In order to examine the internal dynamic processes of the dodecamer d(CGCAAATTTGCG)2, the 13C-enriched oligonucleotide was synthesized. The C3, A4 and A6 residues were selectively 13C labeled at the C1′ and C5′ positions and their R(Cx,y), R(Cz) and R(Hz→Cz) relaxation rates were measured. Data variations were observed for the three residues. The analysis of the relaxation rates in the context of the model-free formalism of Lipari and Szabo indicates other pathways than those described by τg, S2 and τi. Direct evidence for the presence of a conformational exchange process was obtained for the residue A4 from rotating frame relaxation measurements. Taking into account the exchange process contribution, analysis of these data gave a τg value of 3.7 ns at 32°C, in agreement with those computed from independent 13C relaxation rate measurements on the three thymines or from the H5–H6 NOE measurements.
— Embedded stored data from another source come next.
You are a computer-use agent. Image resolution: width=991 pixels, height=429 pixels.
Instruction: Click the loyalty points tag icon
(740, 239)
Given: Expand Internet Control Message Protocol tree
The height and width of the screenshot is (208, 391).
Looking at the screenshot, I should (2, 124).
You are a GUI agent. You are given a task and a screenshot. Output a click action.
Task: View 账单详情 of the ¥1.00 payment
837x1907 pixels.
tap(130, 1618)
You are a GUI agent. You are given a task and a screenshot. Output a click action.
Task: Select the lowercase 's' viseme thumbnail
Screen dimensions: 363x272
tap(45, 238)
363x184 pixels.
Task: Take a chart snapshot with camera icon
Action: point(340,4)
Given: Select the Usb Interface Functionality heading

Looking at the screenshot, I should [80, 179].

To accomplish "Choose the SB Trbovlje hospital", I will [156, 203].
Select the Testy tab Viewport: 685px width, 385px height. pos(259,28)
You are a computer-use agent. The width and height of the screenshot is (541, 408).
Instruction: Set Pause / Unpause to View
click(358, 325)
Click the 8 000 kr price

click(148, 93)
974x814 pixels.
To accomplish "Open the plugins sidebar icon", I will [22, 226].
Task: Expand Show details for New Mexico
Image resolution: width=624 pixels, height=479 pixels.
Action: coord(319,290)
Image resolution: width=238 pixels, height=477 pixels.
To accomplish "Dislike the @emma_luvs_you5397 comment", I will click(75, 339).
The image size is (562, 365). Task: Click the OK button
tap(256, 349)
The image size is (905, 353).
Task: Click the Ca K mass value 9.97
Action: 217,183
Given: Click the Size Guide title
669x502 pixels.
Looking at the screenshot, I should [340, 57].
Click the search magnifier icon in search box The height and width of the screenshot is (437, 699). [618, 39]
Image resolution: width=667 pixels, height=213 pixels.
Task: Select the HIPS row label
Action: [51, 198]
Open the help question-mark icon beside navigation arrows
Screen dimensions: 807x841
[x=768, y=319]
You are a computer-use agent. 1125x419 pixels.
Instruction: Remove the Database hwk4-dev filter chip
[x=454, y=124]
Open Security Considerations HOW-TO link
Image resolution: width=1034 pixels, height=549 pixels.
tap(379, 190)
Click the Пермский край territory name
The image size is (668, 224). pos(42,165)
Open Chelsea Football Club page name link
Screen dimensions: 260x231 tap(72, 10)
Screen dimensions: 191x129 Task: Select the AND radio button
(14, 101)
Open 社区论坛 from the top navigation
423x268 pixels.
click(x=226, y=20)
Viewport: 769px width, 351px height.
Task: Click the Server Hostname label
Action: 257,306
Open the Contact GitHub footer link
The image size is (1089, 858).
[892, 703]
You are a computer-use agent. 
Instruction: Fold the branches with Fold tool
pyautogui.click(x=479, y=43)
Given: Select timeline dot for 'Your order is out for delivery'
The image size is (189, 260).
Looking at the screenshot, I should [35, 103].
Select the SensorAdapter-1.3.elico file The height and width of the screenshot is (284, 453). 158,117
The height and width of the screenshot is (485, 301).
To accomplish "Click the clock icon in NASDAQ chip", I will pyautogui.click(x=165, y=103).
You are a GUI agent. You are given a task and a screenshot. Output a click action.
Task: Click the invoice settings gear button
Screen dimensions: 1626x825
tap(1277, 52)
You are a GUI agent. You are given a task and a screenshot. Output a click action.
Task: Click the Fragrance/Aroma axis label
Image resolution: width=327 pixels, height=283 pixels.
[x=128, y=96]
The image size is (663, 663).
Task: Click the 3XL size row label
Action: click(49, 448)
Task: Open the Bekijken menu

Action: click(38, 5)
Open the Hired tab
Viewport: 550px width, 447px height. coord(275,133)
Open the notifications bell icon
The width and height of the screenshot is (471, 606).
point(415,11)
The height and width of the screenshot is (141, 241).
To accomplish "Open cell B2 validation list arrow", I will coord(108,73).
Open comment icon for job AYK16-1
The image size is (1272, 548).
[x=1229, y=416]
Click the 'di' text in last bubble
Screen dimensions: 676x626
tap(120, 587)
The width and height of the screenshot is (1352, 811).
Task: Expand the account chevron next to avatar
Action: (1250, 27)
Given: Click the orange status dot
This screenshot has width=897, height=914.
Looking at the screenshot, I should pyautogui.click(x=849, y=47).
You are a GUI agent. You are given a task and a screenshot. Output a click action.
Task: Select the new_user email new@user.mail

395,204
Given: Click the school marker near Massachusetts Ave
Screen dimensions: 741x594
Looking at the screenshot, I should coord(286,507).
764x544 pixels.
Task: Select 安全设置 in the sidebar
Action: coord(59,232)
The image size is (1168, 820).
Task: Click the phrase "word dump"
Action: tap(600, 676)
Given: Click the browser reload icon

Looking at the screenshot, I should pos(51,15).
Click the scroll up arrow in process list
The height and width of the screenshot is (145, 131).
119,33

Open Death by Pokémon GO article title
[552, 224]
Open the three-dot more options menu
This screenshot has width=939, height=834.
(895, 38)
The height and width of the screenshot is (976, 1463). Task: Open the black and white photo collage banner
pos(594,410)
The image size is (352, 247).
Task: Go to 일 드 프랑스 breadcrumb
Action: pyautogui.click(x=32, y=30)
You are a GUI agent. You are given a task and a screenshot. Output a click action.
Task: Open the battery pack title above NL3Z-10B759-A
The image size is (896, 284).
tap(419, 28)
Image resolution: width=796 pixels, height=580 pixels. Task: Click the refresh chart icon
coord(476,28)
The frequency difference between the exchanging sites was computed in the range 130–250 Hz. This additional relaxation process involves large amplitude and slow motions (τex=130 μs) which can reflect special dynamics of the tract AAATTT which supports the spine of hydration. Analysis of 13C relaxation rates indicated smaller order parameters S2 for C5′ (0.40) than for C1′ (0.80). These data reflected additional motions undergone by the C5′H5′ or C5″H5″ vectors such as repuckering and motions around the C4′—C5′ bond. © 1997 by John Wiley & Sons, Ltd.